Dataset content below:

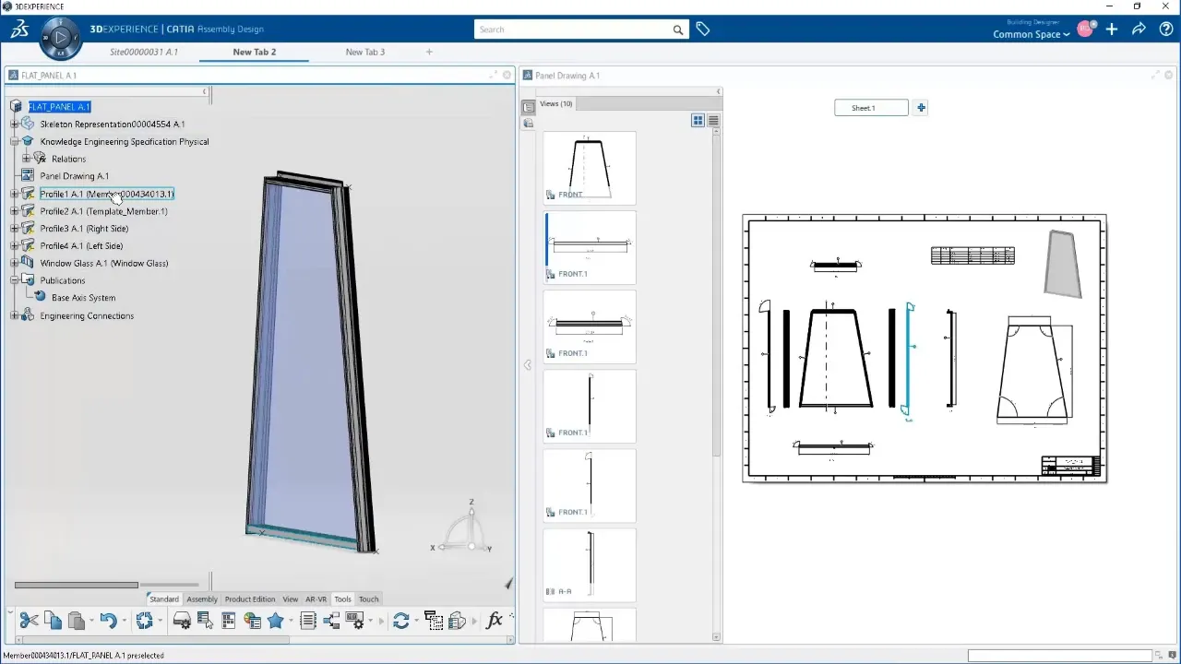Toggle list layout in the Views panel header
Screen dimensions: 1181x664
coord(713,120)
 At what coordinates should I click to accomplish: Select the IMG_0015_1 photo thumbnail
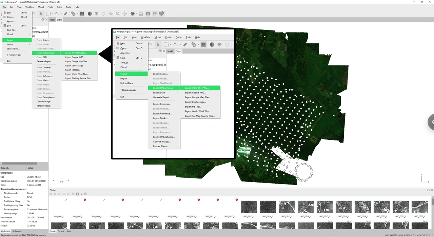(x=287, y=207)
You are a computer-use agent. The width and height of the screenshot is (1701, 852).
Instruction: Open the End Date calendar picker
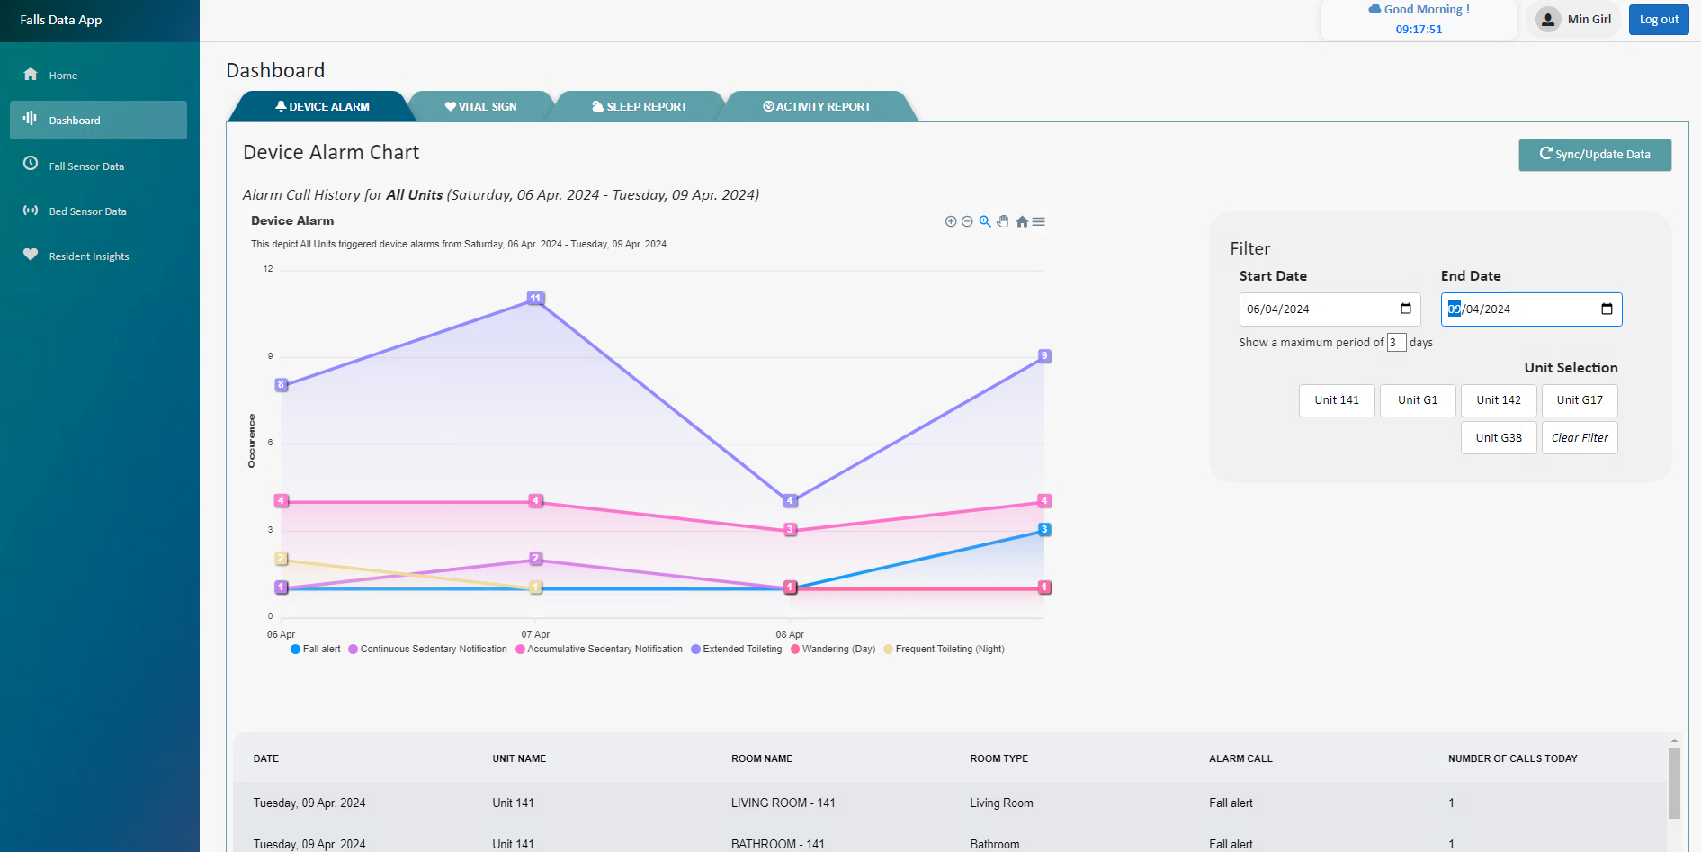click(1607, 309)
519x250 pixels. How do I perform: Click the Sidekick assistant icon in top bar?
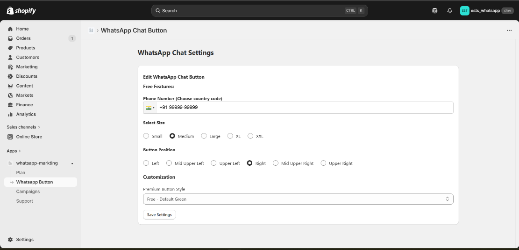[x=435, y=10]
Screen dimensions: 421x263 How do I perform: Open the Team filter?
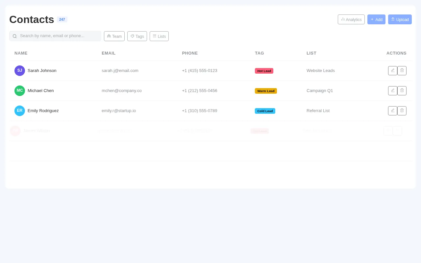click(x=114, y=36)
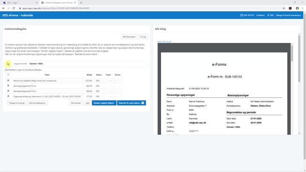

End of Dataset content.

__Aim of the exercise__
Beginning with the line that contains "At what coordinates", output each line of the material above through the last one exactly as it stands. Do not include the pictures.

__Task solution__
 At what coordinates should I click to accomplish: Select the IMG_0015_1 photo thumbnail
(x=287, y=207)
You are a computer-use agent. The width and height of the screenshot is (1701, 852).
Instruction: Open the End Date calendar picker
click(1607, 309)
519x250 pixels. How do I perform: Click the Sidekick assistant icon in top bar?
[x=435, y=10]
Screen dimensions: 421x263 How do I perform: Open the Team filter?
click(x=114, y=36)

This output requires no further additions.